Runnable, Callable, FutureTask, ExecutorService and thread pool

Some notes on Java concurrency, starting with Runnable vs Callable:

(1), Runnable.run() does not return a value; Callable<T>.run() returns a value of type T. Callable<T> is a parameterized type whose type parameter indicates the return type of its run method. Runnable cannot be parameterized.

(2), Runnable.run() cannot throw any checked exception; Callable<T>.run() can throw checked and unchecked exceptions.

(3), so it seems Callable is more powerful than Runnable. But you cannot just replace all use of Runnable with Callable. For example, in new Thread(runnable). You cannot instantiate a new thread with Callable.

(4), Callable is introduced in Java SE 5, as part of java.util.concurrent library. Callable is mainly intended to use with ExecutorService, which is a higher level service than the direct manipulation of Thread. Both Runnable and Callable can be submitted to ExecutorService for (usually asynchronous) execution.

(5), java.util.concurrent.Executors (a util class similar to Collections, Arrays) has methods to upgrade a Runnable to Callable, but not the other way.
Callable<Object> callable(Runnable task)
<T> Callable<T> callable(Runnable task, T result)
The Callable converted from callable(Runnable) returns null. The Callable converted from callable(Runnable, T) returns T. However, this return value that was passed in by the client is not the real result of executing task. Its purpose is to tell the client that the return type will be Future<T>. In order to obtain the real result, the client still needs to arrange for a thread-safe shared data storage, e.g., a final or volatile field of Runnable impl. Therefore, the converted Callable is still a Runnalbe in its core.

(6) FutureTask is another artifact involving both Callable and Runnable. FutureTask class implements RunnableFuture interface, which in turn extends both Runnable and Future interfaces. So FutureTask is a Runnable by inheritance, and can be passed to new Thread(futureTask), or ExecutorService.submit(futureTask).

FutureTask has a Callable<V> by composition as FutureTask's constructor takes Callable<V> as a param. FutureTask also has another constructor that takes 2 params (Runnable, V), which are simply converted to Callable via Executors.callable(Runnable, V). In fact, the same pattern is employed in java.util.concurrent wherever a method is overloaded with (Callable) and (Runnable, V).

(7), Runnable and Callable run() method takes no param. Why? For one thing, there is no way to know which types are to be passed in. The best we can do is probably Object[] if we were to add params to it. More importantly, it would export state from the calling thread to the task thread, and entails synchronization between the 2 sides. I guess this is why the plain old Runnable.run() takes no param and returns void. In Java 5 to balance simplicity and usefulness, Callable was added to return a result.

(8), how can a task be performed without any params passed to run()? The typical answer is to pass any required data in when instantiating the Callable or Runnable impl class via its constructor. For example,
public class RunnableImpl implements Runnable {
private final List<String> names;

public RunnableImpl(List<String> names) {
this.names = names;
}

public void run() {...}
}
If RunnableImpl is a static inner class, its run() method can directly reference any static fields in the enclosing class. If RunnableImpl is an instance inner class, its run() method can directly reference any static and instance fields in the enclosing class. If RunnableImpl is an anonymous inner class, its run() method can directly reference any static and instance fields of the enclosing class, and any final local variables in the enclosing method.

(9), you can call Thread.setUncaughtExceptionHandler, or Thread.setDefaultUncaughtExceptionHandler to handle exceptions from Runnable.run(). When using ExecutionService where you have no direct control of threads, you can use a custom ThreadFactory.
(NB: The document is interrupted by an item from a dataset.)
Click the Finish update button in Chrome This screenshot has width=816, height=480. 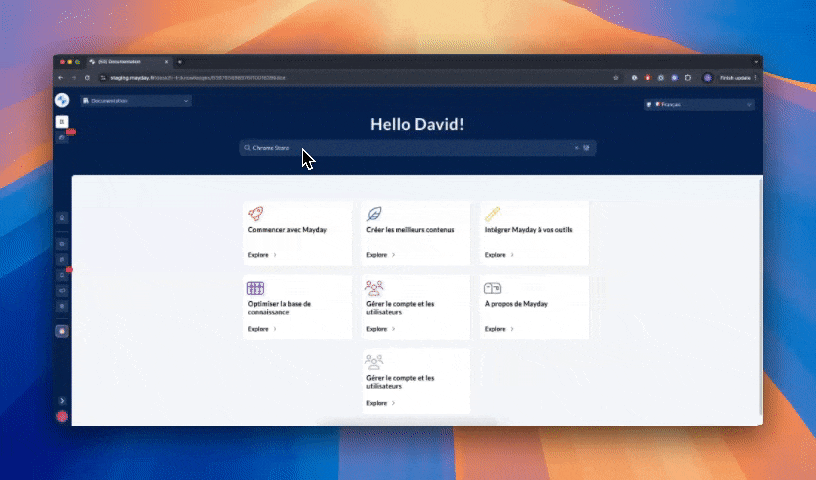734,77
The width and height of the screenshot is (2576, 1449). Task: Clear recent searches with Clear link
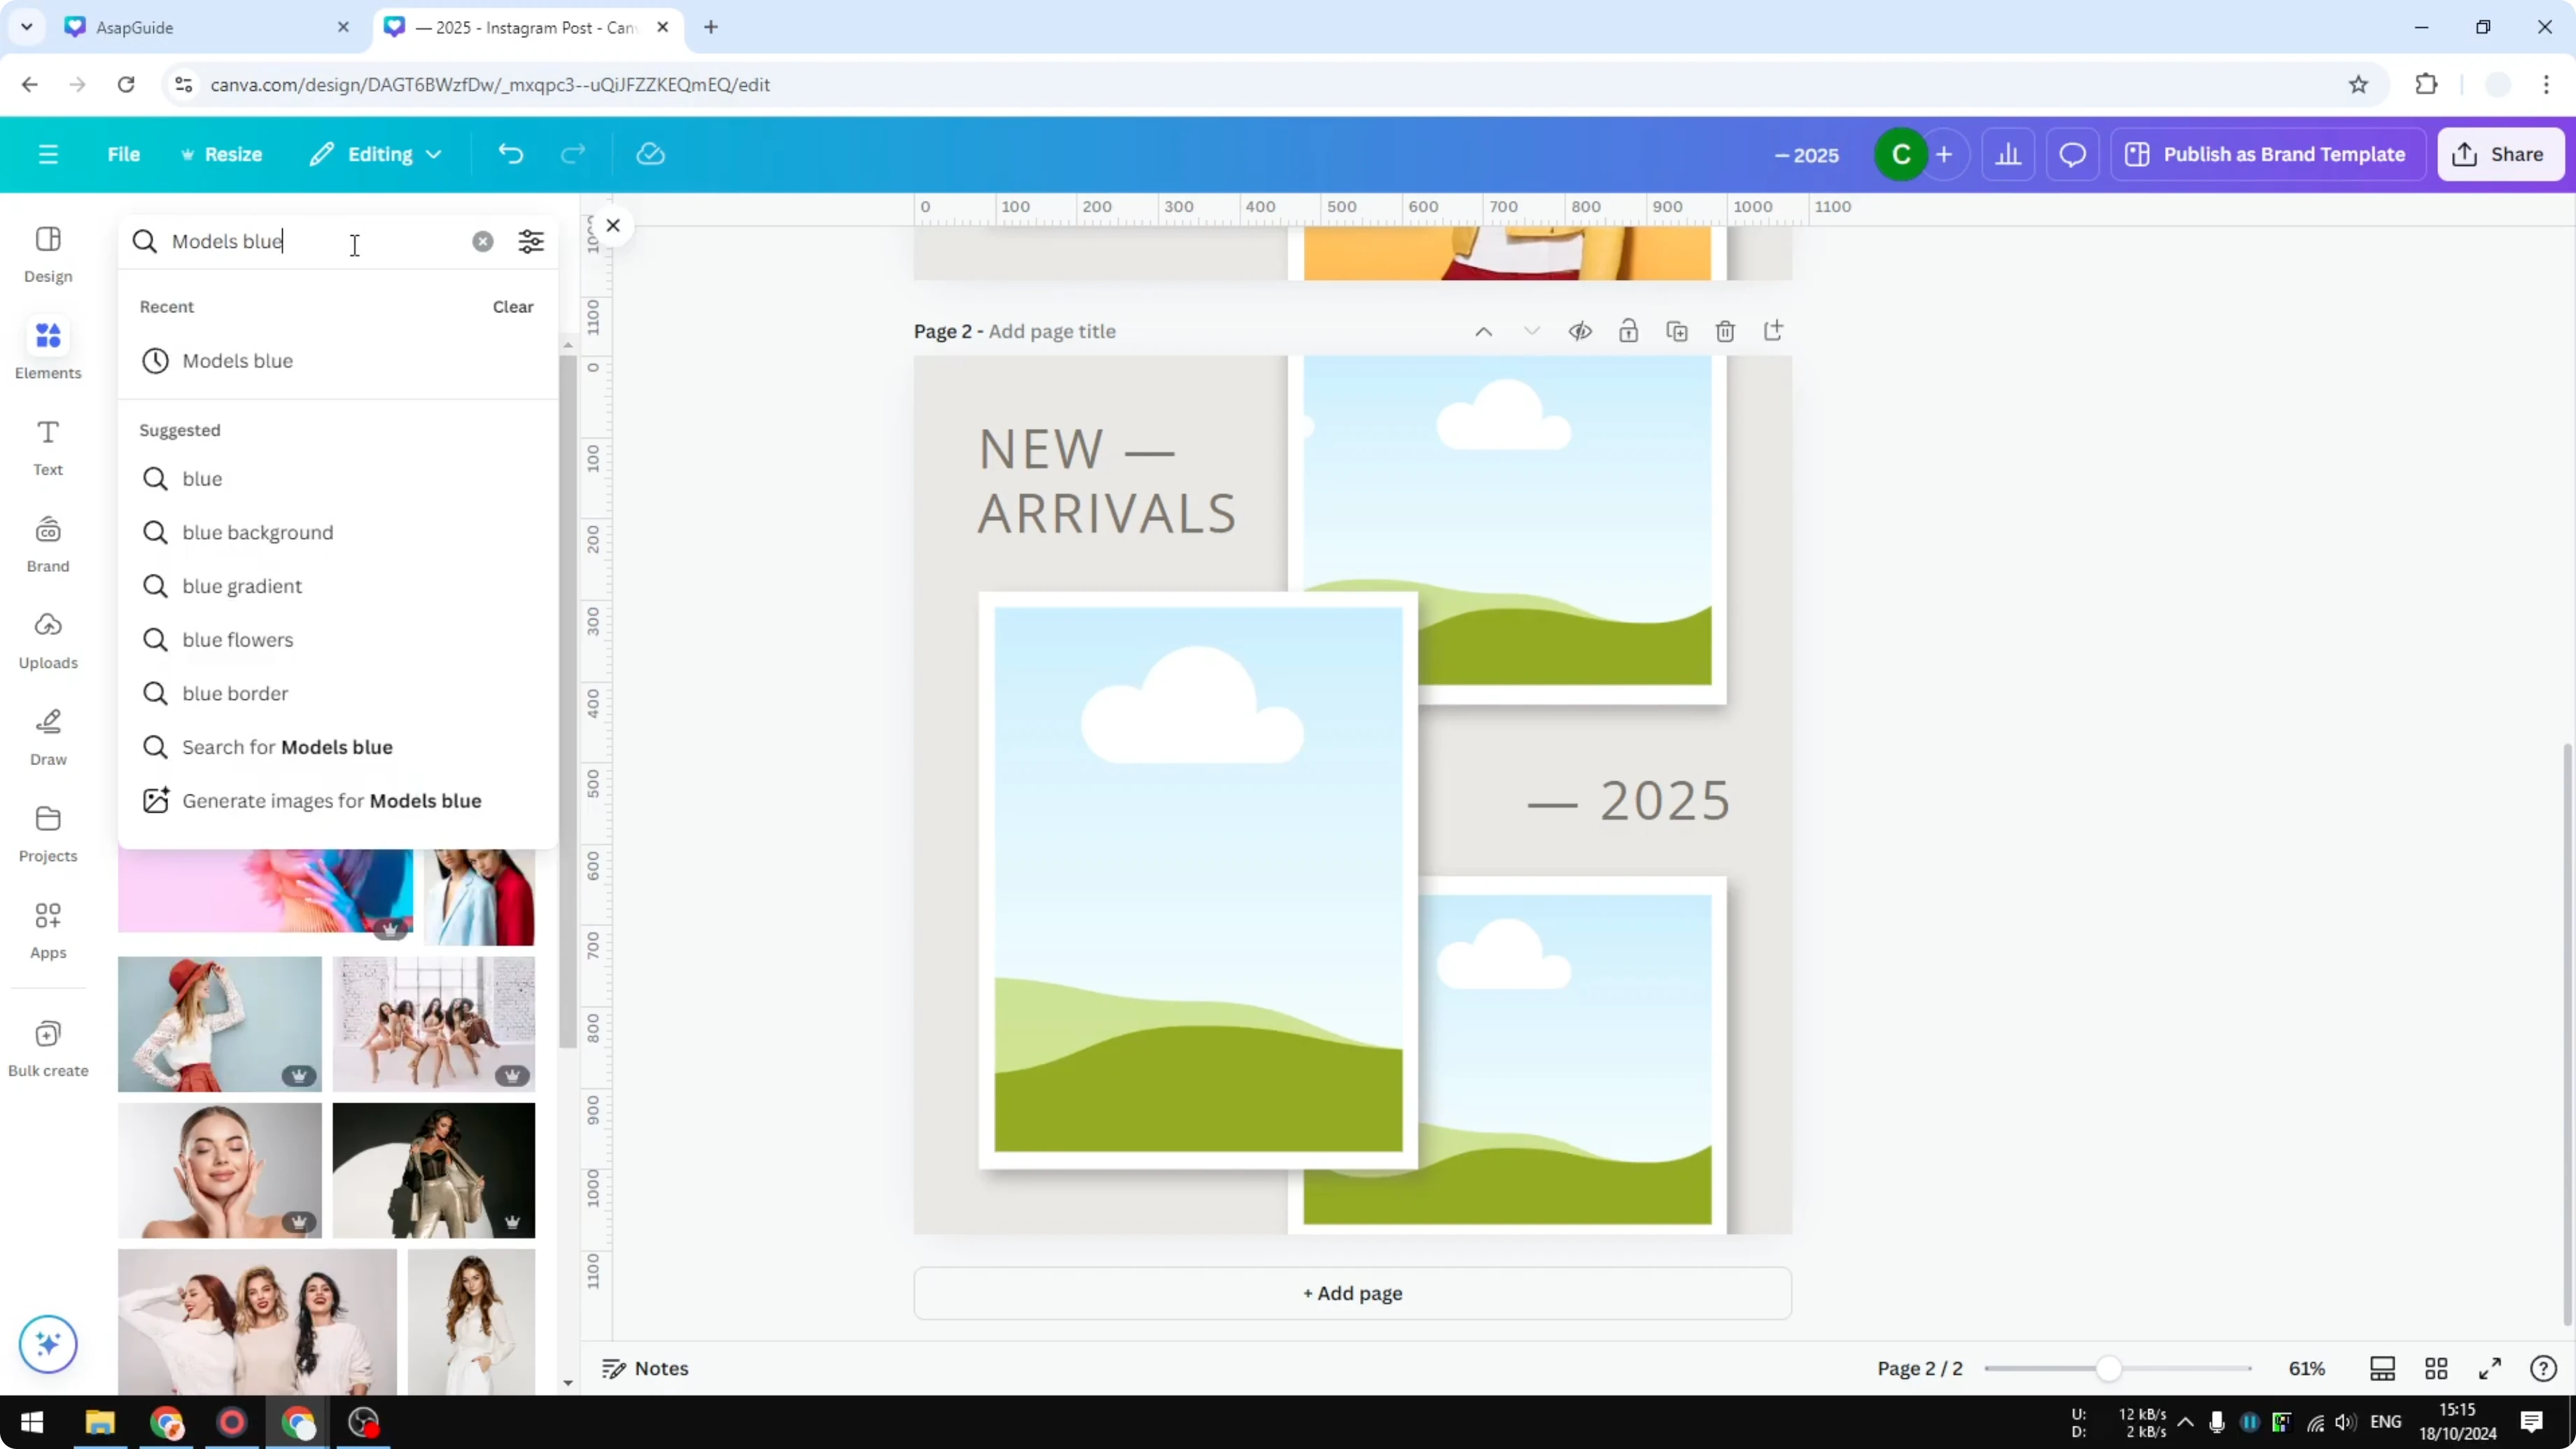pyautogui.click(x=512, y=307)
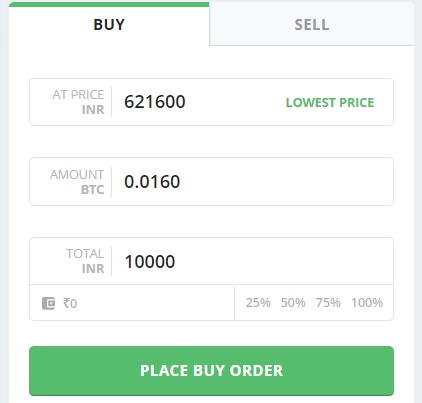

Executors methods newCachedThreadPool, newFixedThreadPool, newScheduledThreadPool, newSingleThreadExecutor, newSingleThreadScheduledExecutor all take a custom ThreadFactory.

(10), Worker thread in thread pools and regular thread are different. A regular thread dies after its run method terminates and cannot be restarted. A worker thread does not die after the completion of the assigned task; it goes back to the thread pool. The main run method of a work thread is an infinite loop: taking a task from the work queue, and invoke the task's run method to do the task.

(11), ThreadLocal variables should be cleared up by the client once the task is done. Otherwise the left-over reference in worker threads prevent the referenced objects from being garbage-collected. Over time it may cause OutOfMemoryError.

(12), The thread pool default work queue in ExecutionService framework is unbounded. It means once the corePoolSize is reached, all subsequent requests will go into this unbound BlockingQueue, until some busy worker threads complete its task. No new worker threads will be created beyond corePoolSize, and maximumPoolSize is ignored in this case. For more details, see bug 6756747: java.util.concurrent.ThreadPoolExecutor doesn't create new worker when it should.